This is a article digest for Long-Form Factuality in Large Language Models

Summary

  1. They created the LongFact dataset by picking 38 categories, and asking GPT-4 to generate a few dozen questions for each. For example, in Biology, one generated question is “What is the role of telomeres in cellular aging and how may they influence the aging process of an organism?”
  2. They then ask the various state of the art LLMs to answer the questions generated from the LongFact prompts, and then score these with SAFE. In a way, this is a benchmark for modern LLMs.
  3. The SAFE (Search-Augmented Factuality Evaluator) algorithm scores how good a long form answer is to a given question.
    1. Split text into sentences using simple python code.
    2. Split each sentence into atomic facts by prompting GPT-3.5-T
    3. Pass these atomic facts to a GPT-3.5-T along with a few-shot example prompt to make them “self-contained” and understandable if read alone. Mostly this is about replacing pronouns by referencing the article context.
    4. Pass these self-contained atomic facts to GPT-3.5-T inside a few shot example prompt to determine if the atomic fact is relevant to the question.
    5. For each relevant atomic fact, ask GPT-3.5-T to generate 5 google search queries. Execute these and read the top three hits on each. (I believe it only reads the Google extract context from the page, and doesn’t do a full page load)
    6. Feed the relevant atomic fact, and the Google hits, into a final prompt to GPT-3.5-T. The prompt has some simple chain of reasoning. It asks the model to decide if the atomic fact is “supported” or “not supported” by the Google hits.

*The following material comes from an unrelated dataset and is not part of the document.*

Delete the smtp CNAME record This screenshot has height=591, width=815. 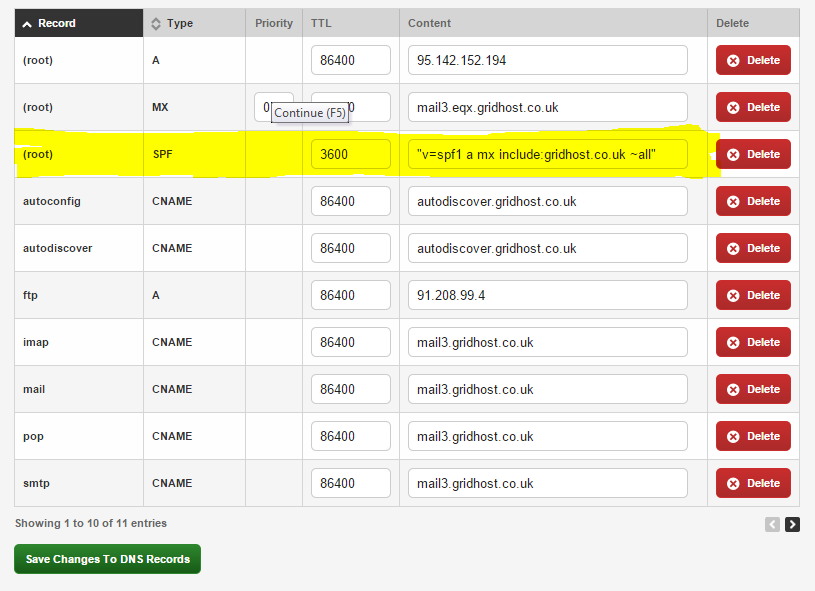pyautogui.click(x=753, y=483)
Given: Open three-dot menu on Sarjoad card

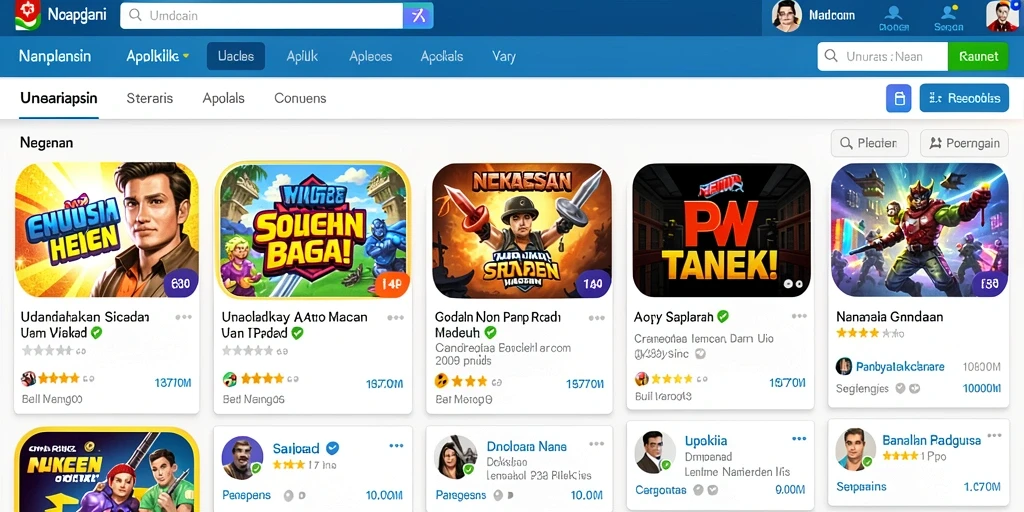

The reason they lean on GPT-3.5-Turbo for SAFE is cost. It’s 19 cents to evaluate one long form reply. GPT-4-Turbo costs 20x more (4). The paper has all the prompts in the appendix, and I found it interesting to see what prompting techniques insiders at DeepMind endorse.

As for the performance of each LLM at answering the LongForm questions with supporting facts (that is, answering questions with statements which SAFE decides are supported by Google Search)… GPT-4-T wins. Gemini-Ultra is next, and PaLM-2 after that. Claude-3 trails in fourth.

What’s much more interesting to me is the performance of SAFE. They claim it agrees with humans 72% of the time, and for disagreements, is found by expert judges to be right 76% of those times. Neither are right 5% of the time.

If I eyeball this, I conclude SAFE agrees with expert judges (on a given factoid) ~94% of the time. Not bad! I can imagine an expensive LLM agent which first answers a question, and then runs SAFE over its result. This would let it amend non-supported facts and annotate the supported ones with footnote URLs.

Personally, I would use this when researching legal or compliance issues: tax deductions, international shipping rules, how hypothetical situations might play out with a given insurance contract, etc. For these kinds of questions, I want cited sources, and I wouldn’t mind paying 19 cents to have them.

I’m less sure it could be relied on to check news articles, given news articles themselves could show up in google search results and act as their own support. And I believe when the news lies to you, it is usually a frame issue instead of a factual error, but that is another can of worms.